YOUR ASSIGNMENT ▸ Copy nothing from the entries below except the lines from the one containing "600x689 pixels." through the one containing "Given: Increase the Sunglasses quantity", and copy those exactly.

THE INPUT ▸
----

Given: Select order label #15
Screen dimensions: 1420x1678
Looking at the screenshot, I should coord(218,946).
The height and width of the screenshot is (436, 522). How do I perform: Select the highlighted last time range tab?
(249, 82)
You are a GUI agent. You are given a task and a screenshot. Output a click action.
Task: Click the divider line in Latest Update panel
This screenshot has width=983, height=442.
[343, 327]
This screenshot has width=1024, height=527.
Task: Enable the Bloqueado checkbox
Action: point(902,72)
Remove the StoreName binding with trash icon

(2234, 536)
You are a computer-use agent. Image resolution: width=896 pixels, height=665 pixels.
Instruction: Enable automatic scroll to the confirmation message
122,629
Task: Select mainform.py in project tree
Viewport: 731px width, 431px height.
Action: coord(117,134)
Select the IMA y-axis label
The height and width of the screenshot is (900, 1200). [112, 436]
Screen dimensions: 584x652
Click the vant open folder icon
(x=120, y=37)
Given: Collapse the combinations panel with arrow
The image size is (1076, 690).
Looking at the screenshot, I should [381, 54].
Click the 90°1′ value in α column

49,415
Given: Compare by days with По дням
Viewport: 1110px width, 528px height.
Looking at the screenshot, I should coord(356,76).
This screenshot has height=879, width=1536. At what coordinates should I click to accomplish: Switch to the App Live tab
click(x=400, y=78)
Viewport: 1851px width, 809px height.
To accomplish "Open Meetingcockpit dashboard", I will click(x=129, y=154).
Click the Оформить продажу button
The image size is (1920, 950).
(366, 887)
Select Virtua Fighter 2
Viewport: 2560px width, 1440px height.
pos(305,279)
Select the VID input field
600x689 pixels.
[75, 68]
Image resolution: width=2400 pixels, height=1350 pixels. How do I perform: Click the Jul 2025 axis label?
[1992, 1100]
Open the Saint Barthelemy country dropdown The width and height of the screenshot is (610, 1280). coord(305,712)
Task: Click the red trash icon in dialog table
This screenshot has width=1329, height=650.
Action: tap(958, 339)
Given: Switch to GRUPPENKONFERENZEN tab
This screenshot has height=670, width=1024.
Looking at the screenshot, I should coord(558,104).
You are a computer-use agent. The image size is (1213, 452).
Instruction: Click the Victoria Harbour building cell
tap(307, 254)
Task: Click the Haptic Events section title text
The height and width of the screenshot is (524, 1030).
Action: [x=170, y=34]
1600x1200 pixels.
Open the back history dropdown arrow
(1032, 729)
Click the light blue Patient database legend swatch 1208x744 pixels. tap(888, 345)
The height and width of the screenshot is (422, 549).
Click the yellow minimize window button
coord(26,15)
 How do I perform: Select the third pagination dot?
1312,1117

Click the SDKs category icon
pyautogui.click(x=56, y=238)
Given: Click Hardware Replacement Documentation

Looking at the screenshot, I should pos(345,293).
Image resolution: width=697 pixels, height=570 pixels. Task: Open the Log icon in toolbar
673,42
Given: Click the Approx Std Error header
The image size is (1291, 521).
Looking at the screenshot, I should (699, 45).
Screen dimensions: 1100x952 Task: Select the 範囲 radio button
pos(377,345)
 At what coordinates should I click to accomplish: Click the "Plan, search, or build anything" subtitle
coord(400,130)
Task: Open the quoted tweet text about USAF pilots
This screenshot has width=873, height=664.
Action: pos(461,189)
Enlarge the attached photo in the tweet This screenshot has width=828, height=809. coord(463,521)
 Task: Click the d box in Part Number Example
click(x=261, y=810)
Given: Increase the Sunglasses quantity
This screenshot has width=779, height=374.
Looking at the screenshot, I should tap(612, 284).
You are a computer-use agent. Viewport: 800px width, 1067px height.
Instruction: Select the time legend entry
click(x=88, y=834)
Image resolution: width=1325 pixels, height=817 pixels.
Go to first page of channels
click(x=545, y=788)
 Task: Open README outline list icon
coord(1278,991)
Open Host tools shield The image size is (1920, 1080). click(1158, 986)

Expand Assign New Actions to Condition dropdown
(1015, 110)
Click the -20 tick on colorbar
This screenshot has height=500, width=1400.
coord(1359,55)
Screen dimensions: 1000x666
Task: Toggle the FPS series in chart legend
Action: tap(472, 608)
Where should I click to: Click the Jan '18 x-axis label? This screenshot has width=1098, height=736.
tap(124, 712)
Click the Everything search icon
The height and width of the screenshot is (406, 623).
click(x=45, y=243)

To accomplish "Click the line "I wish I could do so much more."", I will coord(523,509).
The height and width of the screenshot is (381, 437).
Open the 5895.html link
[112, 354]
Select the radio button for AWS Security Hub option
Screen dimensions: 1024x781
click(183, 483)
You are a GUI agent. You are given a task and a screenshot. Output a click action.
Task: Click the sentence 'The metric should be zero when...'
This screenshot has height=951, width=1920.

----

EXPECTED OUTPUT ▸
600x689 pixels.
[75, 68]
Image resolution: width=2400 pixels, height=1350 pixels. How do I perform: Click the Jul 2025 axis label?
[1992, 1100]
Open the Saint Barthelemy country dropdown The width and height of the screenshot is (610, 1280). coord(305,712)
Task: Click the red trash icon in dialog table
This screenshot has width=1329, height=650.
Action: tap(958, 339)
Given: Switch to GRUPPENKONFERENZEN tab
This screenshot has height=670, width=1024.
Looking at the screenshot, I should coord(558,104).
You are a computer-use agent. The image size is (1213, 452).
Instruction: Click the Victoria Harbour building cell
tap(307, 254)
Task: Click the Haptic Events section title text
The height and width of the screenshot is (524, 1030).
Action: [x=170, y=34]
1600x1200 pixels.
Open the back history dropdown arrow
(1032, 729)
Click the light blue Patient database legend swatch 1208x744 pixels. tap(888, 345)
The height and width of the screenshot is (422, 549).
Click the yellow minimize window button
coord(26,15)
 How do I perform: Select the third pagination dot?
1312,1117

Click the SDKs category icon
pyautogui.click(x=56, y=238)
Given: Click Hardware Replacement Documentation

Looking at the screenshot, I should pos(345,293).
Image resolution: width=697 pixels, height=570 pixels. Task: Open the Log icon in toolbar
673,42
Given: Click the Approx Std Error header
The image size is (1291, 521).
Looking at the screenshot, I should (699, 45).
Screen dimensions: 1100x952 Task: Select the 範囲 radio button
pos(377,345)
 At what coordinates should I click to accomplish: Click the "Plan, search, or build anything" subtitle
coord(400,130)
Task: Open the quoted tweet text about USAF pilots
This screenshot has width=873, height=664.
Action: pos(461,189)
Enlarge the attached photo in the tweet This screenshot has width=828, height=809. coord(463,521)
 Task: Click the d box in Part Number Example
click(x=261, y=810)
Given: Increase the Sunglasses quantity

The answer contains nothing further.